The hope is that encoding the idea of consciousness will be strictly easier than encoding everything that humans value, including the idea of consciousness (and pleasure, pain, love, population ethics, etc). It’s an assumption of the post.
Correct. My idea doesn’t aim to solve all human problems forever. It aims to solve the problem that right now we’re sitting on a powder keg, with many ways for smarter than human intelligences to emerge, most of which kill everyone. Once we’ve resolved that danger, we can take our time to solve things like politics, internet harassment, or reconciling people’s fantasies.
I agree that defining the VR is itself a political problem, though. Maybe we should do it with a UN committee! It’s a human-scale decision, and even if we get it wrong and a bunch of people suffer, that might be still preferable to killing everyone.
I don’t know—I think that once you hand off the formalized goal to the UFAI, you’re stuck: you snapshotted the desired state and you can’t change anything any more. If you can change things, well, that UFAI will make sure things will get changed in the direction it wants.
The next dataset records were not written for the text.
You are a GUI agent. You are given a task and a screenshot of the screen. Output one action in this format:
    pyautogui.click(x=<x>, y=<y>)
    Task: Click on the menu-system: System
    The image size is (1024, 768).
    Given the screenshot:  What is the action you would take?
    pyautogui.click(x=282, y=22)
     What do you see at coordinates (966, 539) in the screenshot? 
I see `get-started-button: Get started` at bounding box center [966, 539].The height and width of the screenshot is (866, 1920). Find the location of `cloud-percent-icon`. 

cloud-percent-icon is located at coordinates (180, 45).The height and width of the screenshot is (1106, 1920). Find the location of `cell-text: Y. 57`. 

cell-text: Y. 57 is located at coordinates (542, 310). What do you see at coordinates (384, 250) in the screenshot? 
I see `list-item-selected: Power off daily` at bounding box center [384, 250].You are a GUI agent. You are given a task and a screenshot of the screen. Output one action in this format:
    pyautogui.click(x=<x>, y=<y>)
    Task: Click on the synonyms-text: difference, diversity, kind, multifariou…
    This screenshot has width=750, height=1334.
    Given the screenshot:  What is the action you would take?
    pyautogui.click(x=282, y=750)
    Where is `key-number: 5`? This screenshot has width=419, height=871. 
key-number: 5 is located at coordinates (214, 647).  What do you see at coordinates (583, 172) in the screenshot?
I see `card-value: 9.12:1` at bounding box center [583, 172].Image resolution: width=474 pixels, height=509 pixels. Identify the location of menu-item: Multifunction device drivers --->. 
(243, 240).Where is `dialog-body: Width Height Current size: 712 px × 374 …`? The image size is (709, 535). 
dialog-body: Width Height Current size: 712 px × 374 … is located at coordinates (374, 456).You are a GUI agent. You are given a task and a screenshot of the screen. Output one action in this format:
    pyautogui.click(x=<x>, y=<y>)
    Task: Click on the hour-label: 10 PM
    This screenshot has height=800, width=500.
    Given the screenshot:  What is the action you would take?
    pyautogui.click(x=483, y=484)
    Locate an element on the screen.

I think it should be possible to define a game that gives people tools to peacefully resolve disagreements, without giving them tools for intelligence explosion. The two don’t seem obviously connected.
So then, basically, the core of your idea is to move all humans to a controlled reality (first VR, then physical) where an intelligence explosion is impossible? It’s not really supposed to solve any problems, just prevent the expected self-destruction?
Yeah. At quite high cost, too. Like I said, it’s intended as a lower bound of what’s achievable, and I wouldn’t have posted it if any better lower bound was known.